Albert Einstein, a quien desagradaban de manera visceral los arraigados nacionalismos que habían causado tanto daño durante el siglo XX, dijo una vez que el nacionalismo era una “enfermedad infantil”, “el sarampión de la humanidad.” Era algo indeseable y fundamentalmente una señal de inmadurez. Coincidía con Isaiah Berlin, quien creía que era “una fase pasajera debida a la exacerbación de la conciencia nacional contenida y reprimida a la fuerza por líderes despóticos” y que cual “inflamación patológica” remitiría con el tiempo a medida que la opresión que la había provocado inicialmente desapareciera. En mis múltiples visitas a Barcelona a lo largo de los años percibí a menudo la incongruencia esencial de los anhelos de “independencia” en ciertos sectores de la población, en una época en que la región era en gran medida parte del proyecto más ambicioso e imaginativo de integración política y económica del mundo: la Unión Europea. Tras haberse beneficiado de la generosidad de los contribuyentes alemanes, suecos y de otros países ricos, que habían ayudado a convertir Cataluña en un rincón dinámico de la economía española, esas mismas personas se lamentaban de que, en un reflejo de su prosperidad recién adquirida, estuvieran contribuyendo recursos presupuestarios a algunas de las regiones más pobres de España. Pero, más importante aún, tenía la sensación de que quienes propugnaban la separación de España y convertirse en una república independiente padecían un indebidamente acentuado victimismo, la idea de que los intereses de la región, para parafrasear a Berlin, deben elevarse a la categoría de valor supremo “ante el que toda otra consideración debe someterse en todo momento.” No podía evitar pensar: ¡en qué siglo viven estas personas!

El psicólogo Erich Fromm se refirió al nacionalismo como una forma de incesto, idolatría y demencia. Bertrand Russell, que consideraba el nacionalismo una manifestación del instinto gregario, escribió en una ocasión:

“Resulta bastante extraño que el énfasis sobre los méritos de la propia nación se considere una virtud. ¿Qué habríamos de pensar de un individuo que proclamara: ‘Soy superior moral e intelectualmente a todos los demás individuos y, a causa de esta superioridad, tengo derecho a ignorar todos los intereses que no sean los míos propios?’ Hay sin duda multitud de personas que piensan así, pero si proclaman su parecer de manera demasiado abierta y lo traducen en actos de forma demasiado flagrante, se piensa mal de ellos.
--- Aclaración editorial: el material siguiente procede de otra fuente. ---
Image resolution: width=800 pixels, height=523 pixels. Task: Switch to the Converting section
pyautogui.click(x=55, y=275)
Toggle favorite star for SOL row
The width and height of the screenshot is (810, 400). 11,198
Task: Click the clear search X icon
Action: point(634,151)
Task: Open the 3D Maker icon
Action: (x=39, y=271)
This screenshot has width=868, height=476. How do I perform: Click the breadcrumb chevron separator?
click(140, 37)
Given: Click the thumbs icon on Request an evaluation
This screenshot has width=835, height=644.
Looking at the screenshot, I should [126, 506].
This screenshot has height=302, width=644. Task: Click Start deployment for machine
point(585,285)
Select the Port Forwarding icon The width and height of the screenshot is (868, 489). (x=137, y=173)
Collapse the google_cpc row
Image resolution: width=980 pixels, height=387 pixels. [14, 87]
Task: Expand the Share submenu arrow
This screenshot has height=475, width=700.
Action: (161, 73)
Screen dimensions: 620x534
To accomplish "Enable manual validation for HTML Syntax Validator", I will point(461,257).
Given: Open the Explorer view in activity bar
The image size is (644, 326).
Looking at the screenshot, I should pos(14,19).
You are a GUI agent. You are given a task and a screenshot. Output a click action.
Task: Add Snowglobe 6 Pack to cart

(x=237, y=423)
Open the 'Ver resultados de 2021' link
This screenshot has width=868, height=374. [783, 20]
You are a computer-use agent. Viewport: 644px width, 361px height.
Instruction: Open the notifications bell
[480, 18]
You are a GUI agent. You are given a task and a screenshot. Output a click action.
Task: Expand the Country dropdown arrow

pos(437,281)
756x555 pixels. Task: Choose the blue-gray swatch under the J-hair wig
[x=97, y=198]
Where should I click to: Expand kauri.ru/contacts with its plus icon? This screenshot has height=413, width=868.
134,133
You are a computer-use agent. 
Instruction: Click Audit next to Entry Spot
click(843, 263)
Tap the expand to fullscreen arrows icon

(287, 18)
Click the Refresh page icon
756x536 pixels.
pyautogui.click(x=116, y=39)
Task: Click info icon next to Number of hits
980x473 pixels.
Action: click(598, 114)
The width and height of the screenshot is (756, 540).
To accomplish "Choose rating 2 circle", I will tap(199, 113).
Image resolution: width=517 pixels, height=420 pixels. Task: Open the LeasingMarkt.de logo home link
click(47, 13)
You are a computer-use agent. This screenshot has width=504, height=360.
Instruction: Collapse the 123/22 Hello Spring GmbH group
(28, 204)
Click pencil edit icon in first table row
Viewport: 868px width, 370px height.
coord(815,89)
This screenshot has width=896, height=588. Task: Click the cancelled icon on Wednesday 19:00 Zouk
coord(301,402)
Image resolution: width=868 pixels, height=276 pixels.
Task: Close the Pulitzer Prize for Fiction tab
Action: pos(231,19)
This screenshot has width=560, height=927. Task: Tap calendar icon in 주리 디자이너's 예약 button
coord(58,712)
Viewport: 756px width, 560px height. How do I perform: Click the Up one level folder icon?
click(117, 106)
Sin embargo, cuando cierto número de individuos de este tipo que constituyen la población de una zona, realizan colectivamente tal declaración sobre sí mismos, se les considera nobles, extraordinarios y valerosos. Se erigen estatuas entre ellos y enseñan a los escolares a admirar a los más desvergonzados defensores de la arrogancia nacional.”

El nacionalismo morirá gradualmente por cuanto en los años venideros, confrontados con una serie de graves problemas globales, desde el cambio climático a la proliferación nuclear, la pobreza y la desigualdad, nos veremos obligados a fortalecer nuestros mecanismos de cooperación internacional y aprender a pensar, en un mundo cada vez más interdependiente, en los intereses del mundo entero, no los de una u otra nación o región en particular. La capacidad que demostremos para hallar soluciones a estos problemas se basará en una aceptación creciente de la unicidad de la humanidad, de nuestra voluntad de reunirnos para actuar con unidad de propósito. Es elección nuestra ser parte de este proceso inevitable de integración económica y política a escala global, o suspirar en vano por un mundo de lealtades limitadas que está desapareciendo con rapidez. Con suerte, más pronto que tarde nuestros hermanos y hermanas catalanes tendrán que despertar a este hecho.